THE REQUEST >> Update the items beginning at the line that has "has width=1160, height=708." and stopping after the line that has "Looking at the screenshot, I should [x=16, y=218].", replacing "Client Management" with "Customer Management" and leaving everything else as it is.

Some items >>
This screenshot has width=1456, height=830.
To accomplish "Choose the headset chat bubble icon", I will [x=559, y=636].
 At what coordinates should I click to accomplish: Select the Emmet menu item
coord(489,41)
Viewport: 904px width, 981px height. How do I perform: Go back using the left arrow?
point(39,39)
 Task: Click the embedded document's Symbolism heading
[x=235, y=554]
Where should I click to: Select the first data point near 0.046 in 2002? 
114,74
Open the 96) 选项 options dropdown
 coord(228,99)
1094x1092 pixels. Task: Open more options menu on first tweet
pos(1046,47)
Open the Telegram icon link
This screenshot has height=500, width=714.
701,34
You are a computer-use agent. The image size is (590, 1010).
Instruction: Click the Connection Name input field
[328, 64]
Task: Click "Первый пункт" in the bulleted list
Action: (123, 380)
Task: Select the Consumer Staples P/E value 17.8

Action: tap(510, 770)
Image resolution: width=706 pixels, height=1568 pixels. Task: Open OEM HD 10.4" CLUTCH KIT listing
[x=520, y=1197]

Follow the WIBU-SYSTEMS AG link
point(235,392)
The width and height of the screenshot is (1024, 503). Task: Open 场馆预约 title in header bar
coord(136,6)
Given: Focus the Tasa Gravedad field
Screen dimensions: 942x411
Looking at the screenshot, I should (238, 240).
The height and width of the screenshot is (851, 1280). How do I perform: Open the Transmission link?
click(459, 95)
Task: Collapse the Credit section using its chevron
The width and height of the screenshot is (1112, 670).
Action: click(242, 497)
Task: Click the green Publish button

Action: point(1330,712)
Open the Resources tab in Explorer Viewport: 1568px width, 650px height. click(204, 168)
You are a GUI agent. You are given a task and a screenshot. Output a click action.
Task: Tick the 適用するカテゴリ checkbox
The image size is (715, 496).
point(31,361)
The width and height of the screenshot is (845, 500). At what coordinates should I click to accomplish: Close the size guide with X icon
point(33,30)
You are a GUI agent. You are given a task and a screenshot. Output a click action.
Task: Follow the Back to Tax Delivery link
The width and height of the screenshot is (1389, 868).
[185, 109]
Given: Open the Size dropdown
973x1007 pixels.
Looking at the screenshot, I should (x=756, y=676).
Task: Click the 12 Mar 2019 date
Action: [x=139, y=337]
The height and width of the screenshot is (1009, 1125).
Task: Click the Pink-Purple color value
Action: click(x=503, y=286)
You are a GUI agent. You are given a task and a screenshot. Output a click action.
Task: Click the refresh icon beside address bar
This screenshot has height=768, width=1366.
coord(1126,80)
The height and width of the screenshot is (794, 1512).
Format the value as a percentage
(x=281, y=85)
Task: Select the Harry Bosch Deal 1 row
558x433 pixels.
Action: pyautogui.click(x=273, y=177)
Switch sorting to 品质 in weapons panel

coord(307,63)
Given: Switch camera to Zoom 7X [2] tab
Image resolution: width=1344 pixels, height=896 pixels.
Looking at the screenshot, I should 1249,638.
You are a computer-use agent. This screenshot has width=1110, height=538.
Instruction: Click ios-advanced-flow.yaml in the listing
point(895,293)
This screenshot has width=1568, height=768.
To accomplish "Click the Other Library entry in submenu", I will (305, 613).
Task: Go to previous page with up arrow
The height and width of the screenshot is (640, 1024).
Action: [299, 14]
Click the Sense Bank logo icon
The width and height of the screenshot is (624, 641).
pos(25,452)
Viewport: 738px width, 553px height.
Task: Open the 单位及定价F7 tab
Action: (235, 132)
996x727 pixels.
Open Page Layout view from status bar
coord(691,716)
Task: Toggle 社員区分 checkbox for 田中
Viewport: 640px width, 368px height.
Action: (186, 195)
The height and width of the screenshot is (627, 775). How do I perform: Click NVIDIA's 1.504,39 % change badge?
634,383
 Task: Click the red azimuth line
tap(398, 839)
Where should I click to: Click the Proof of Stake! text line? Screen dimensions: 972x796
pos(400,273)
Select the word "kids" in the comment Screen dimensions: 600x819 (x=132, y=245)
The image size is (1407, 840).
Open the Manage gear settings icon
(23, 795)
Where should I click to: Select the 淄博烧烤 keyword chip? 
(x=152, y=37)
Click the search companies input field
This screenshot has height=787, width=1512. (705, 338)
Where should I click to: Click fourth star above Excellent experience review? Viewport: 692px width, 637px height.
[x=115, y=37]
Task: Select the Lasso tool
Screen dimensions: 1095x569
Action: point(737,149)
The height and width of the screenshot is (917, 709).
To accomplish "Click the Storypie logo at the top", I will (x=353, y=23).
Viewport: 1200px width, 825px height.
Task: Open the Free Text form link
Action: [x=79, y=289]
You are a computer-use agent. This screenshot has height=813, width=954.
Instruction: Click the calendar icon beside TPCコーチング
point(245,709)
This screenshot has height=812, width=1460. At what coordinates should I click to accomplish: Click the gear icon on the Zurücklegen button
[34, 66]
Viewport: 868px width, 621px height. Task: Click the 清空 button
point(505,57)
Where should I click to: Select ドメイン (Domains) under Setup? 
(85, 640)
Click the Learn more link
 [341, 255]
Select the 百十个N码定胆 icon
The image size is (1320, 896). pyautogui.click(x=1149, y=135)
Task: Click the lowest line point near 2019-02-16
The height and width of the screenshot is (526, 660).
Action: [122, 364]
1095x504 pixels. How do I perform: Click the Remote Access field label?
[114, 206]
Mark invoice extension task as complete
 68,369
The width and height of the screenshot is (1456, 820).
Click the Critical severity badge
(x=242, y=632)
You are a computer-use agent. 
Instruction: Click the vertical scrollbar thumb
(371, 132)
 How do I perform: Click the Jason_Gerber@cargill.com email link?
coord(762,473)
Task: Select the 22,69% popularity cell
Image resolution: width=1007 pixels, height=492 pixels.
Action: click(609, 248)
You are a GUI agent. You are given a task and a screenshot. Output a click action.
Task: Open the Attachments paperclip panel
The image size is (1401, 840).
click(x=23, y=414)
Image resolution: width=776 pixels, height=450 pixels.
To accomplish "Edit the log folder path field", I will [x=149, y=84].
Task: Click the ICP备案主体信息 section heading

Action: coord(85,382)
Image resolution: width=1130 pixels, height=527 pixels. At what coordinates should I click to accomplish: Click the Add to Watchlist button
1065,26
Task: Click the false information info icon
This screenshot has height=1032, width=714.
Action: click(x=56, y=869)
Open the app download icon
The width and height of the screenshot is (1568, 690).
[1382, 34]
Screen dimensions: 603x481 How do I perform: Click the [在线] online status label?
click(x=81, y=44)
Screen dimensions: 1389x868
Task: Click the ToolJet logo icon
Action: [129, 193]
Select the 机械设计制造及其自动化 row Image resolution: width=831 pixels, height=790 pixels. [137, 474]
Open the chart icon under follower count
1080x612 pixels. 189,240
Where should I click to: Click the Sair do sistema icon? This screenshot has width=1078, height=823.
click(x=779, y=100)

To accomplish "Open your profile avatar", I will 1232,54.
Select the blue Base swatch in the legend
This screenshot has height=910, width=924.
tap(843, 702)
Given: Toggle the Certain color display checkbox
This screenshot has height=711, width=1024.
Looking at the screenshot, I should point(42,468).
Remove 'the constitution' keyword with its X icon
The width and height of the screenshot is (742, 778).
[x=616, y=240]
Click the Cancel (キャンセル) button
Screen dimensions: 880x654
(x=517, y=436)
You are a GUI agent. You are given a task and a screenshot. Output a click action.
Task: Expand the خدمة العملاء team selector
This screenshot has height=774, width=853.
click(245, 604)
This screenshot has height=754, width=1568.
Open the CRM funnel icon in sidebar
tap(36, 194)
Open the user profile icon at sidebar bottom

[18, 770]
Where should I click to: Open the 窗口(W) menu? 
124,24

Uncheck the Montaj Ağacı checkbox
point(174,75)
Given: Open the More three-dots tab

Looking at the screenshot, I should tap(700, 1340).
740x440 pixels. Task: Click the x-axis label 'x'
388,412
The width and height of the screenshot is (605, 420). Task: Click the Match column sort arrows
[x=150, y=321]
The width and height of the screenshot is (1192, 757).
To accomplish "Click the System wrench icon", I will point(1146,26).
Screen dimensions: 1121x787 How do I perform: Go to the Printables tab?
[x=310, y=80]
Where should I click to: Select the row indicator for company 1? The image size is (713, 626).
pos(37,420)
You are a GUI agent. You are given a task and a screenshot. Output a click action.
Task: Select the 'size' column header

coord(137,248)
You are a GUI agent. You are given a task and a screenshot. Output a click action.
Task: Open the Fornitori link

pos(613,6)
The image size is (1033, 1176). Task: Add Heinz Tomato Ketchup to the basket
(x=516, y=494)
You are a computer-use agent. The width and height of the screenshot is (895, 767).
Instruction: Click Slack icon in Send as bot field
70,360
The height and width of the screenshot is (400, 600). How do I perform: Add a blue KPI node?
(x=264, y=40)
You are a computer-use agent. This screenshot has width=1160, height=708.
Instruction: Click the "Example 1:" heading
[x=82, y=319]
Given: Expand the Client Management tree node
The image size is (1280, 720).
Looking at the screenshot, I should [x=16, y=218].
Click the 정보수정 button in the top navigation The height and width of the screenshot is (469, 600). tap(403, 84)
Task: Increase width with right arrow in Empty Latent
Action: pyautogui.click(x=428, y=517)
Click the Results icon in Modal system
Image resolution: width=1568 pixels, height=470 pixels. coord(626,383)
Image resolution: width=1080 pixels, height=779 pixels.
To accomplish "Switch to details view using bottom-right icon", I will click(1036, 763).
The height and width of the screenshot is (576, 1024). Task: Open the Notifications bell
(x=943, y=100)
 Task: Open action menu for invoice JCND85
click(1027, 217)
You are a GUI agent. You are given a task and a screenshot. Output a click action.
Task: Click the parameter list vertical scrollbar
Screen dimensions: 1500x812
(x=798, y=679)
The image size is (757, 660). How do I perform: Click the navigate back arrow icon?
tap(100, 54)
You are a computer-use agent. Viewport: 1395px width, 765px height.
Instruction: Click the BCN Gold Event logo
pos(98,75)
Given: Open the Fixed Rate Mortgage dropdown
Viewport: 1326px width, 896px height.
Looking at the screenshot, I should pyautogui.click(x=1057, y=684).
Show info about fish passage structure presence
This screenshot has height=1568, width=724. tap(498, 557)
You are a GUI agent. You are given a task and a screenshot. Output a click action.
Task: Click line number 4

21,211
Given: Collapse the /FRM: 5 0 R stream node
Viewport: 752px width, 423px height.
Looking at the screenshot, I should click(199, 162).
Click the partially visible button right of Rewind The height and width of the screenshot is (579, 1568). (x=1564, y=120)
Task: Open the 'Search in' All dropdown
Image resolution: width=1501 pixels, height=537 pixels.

TASK ANSWER >>
You are a computer-use agent. This screenshot has width=1160, height=708.
Instruction: Click the "Example 1:" heading
[x=82, y=319]
Given: Expand the Customer Management tree node
The image size is (1280, 720).
Looking at the screenshot, I should [x=16, y=218].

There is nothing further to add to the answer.